* **Activity**:
Look below for the line with "Task: Expand the Действия dropdown menu", and from there restate every line word for word until the entries end.

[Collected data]
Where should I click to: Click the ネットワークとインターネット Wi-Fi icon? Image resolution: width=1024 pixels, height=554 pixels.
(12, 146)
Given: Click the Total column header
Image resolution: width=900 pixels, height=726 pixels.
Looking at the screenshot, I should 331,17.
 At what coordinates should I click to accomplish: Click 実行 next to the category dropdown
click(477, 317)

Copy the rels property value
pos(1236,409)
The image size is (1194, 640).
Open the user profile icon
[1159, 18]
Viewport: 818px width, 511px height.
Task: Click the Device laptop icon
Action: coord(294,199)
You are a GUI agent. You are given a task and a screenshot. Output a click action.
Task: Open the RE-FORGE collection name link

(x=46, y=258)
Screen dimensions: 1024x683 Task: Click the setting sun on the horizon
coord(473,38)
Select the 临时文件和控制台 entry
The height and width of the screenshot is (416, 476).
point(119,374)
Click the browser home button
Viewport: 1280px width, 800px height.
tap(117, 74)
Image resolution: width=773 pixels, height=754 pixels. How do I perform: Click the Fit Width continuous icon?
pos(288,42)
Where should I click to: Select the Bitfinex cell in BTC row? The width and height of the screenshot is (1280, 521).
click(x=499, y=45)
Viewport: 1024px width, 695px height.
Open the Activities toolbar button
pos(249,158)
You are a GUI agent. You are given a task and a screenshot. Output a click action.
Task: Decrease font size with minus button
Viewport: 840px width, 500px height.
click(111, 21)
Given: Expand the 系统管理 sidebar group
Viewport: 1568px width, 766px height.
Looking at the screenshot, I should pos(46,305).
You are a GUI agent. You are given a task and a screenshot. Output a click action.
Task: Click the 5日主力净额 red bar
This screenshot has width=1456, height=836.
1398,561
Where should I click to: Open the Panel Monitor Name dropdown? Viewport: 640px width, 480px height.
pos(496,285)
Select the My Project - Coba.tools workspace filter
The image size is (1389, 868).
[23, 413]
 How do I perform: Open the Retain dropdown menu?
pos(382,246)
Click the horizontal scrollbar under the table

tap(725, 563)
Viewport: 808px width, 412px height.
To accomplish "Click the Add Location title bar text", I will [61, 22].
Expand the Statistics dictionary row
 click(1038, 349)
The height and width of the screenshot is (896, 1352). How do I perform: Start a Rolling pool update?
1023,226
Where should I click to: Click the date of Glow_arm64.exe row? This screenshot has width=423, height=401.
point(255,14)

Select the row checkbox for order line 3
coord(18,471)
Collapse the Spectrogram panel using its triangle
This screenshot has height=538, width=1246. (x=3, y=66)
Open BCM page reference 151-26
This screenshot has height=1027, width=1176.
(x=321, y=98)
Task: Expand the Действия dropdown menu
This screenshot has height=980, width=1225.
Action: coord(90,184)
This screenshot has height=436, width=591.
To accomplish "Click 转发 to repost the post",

* **The completed task**:
Task: Expand the Действия dropdown menu
This screenshot has height=980, width=1225.
Action: coord(90,184)
This screenshot has height=436, width=591.
To accomplish "Click 转发 to repost the post",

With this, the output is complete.